Die Rekordstimmung ist endgültig verflogen: Sorgen über eine drohende Staatspleite Griechenlands drückten den Dax den zweiten Tag in Folge deutlich ins Minus. Am Nachmittag standen Kursverluste von 1,87 Prozent auf 11 774,83 Punkte zu Buche.

Auf Wochensicht steuert der deutsche Leitindex mit aktuell minus 4,85 Prozent auf die schwächste Entwicklung seit Mitte Dezember zu. Noch am vergangenen Freitag hatte das Börsenbarometer neue Höchststände markiert.

Auch der weiter erholte Euro, der deutsche Produkte für Käufer außerhalb des Währungsraums teurer macht, drückte Marktexperten zufolge auf die Stimmung.

Die von vielen Experten wegen des starken Dax-Anstiegs seit Jahresbeginn erwartete Korrektur könnte der Dax damit aber schon großteils hinter sich haben. Auf dem Niveau des Tiefs von Ende März bei 11 620 Punkten dürften Schnäppchenjäger wieder zugreifen, glaubt Analyst Craig Erlam vom Währungshändler Oanda.

Für den MDax der mittelgroßen Werte ging es am Freitag um 1,87 Prozent auf 20 933,76 Punkte bergab und der Technologiewerte-Index TecDax verlor 1,78 Prozent auf 1624,85 Punkte. Der Eurozonen-Leitindex EuroStoxx 50 büßte 1,69 Prozent auf 3688,14 Punkte ein.

Im Dax reichte den Vorzugsaktien von Volkswagen (VW) ein Minus von 0,40 Prozent für den ersten Platz. Die Aktionäre des Autobauers reagierten mit Erleichterung auf das vorläufige Ende des Machtkampfes an der Unternehmensspitze. Die Wolfsburger halten an ihrem Vorstandschef Martin Winterkorn fest. Winterkorn stand unter Druck, nachdem VW-Aufsichtsratschef Ferdinand Piëch von ihm abgerückt war.

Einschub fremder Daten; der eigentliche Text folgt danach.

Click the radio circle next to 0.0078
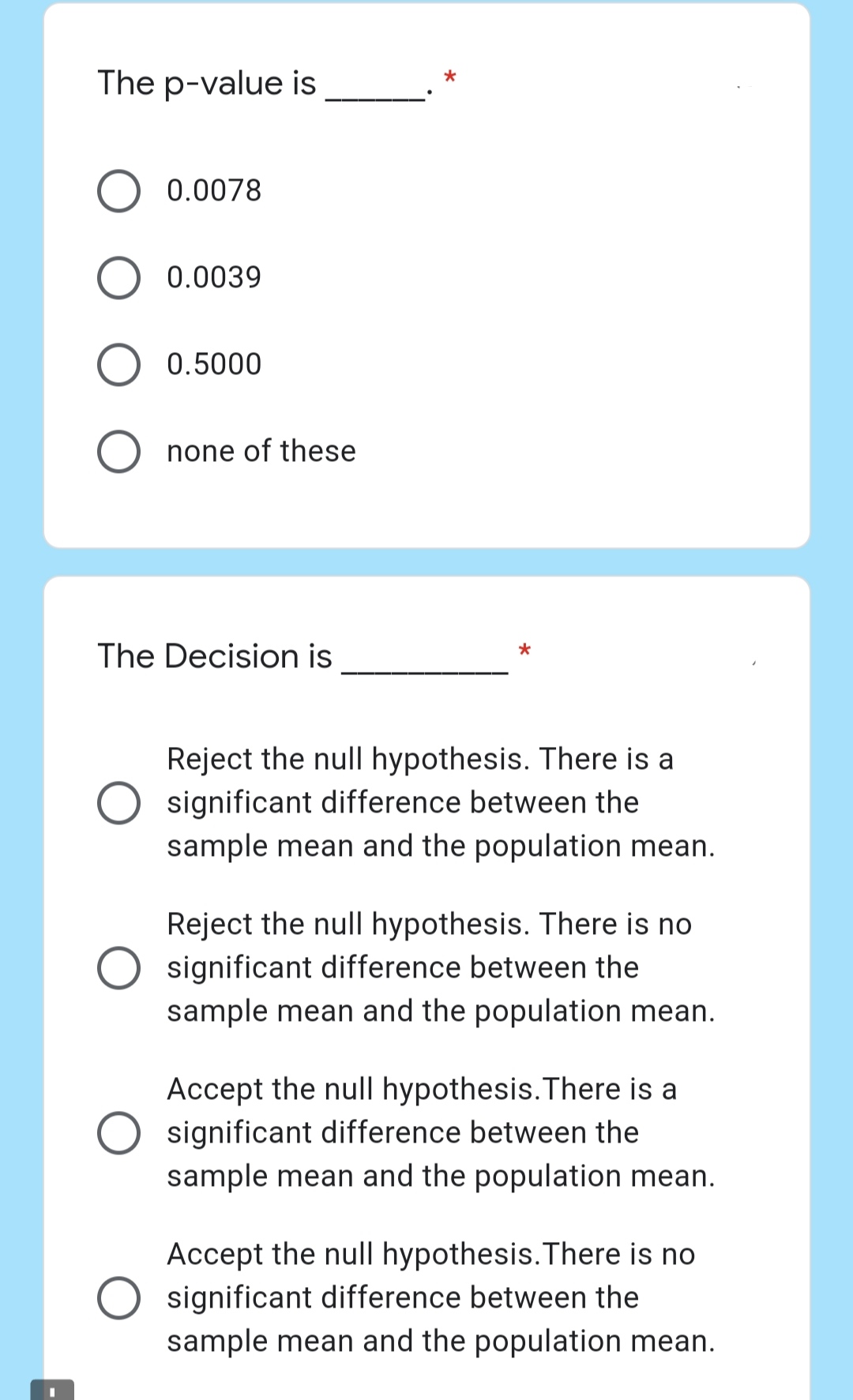This screenshot has height=1400, width=853. pyautogui.click(x=120, y=190)
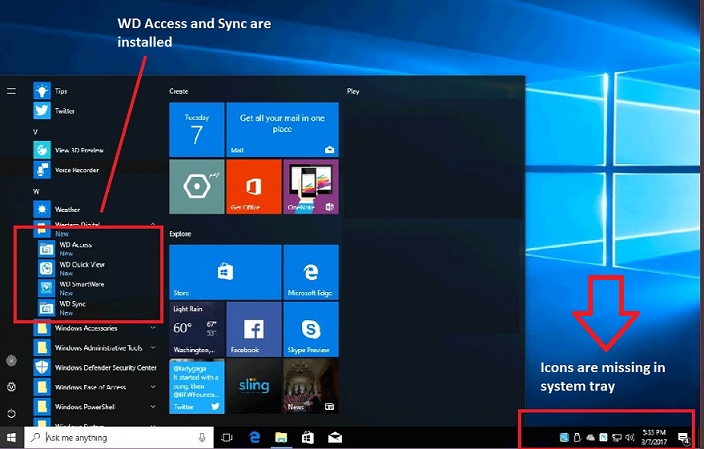Click the Skype Preview tile
This screenshot has width=704, height=449.
[x=310, y=329]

Zu den schwächsten Werten gehörten indes die Titel der Deutschen Bank, die 2,69 Prozent einbüßten. Der Vorstand hat einem «Spiegel»-Bericht zufolge eine Vorentscheidung für den Verkauf der Postbank getroffen.

Am deutschen Rentenmarkt sank die Umlaufrendite börsennotierter Bundeswertpapiere auf 0,05 (Vortag: 0,06) Prozent. Der Rentenindex Rex stieg um 0,08 Prozent auf 141,22 Punkte. Der Bund-Future gewann 0,10 Prozent auf 160,47 Punkte. Der Kurs des Euro legte ebenfalls zu: Die Europäische Zentralbank (EZB) setzte den Referenzkurs auf 1,0814 (Donnerstag: 1,0711) Dollar fest. Der Dollar kostete damit 0,9247 (0,9336) Euro.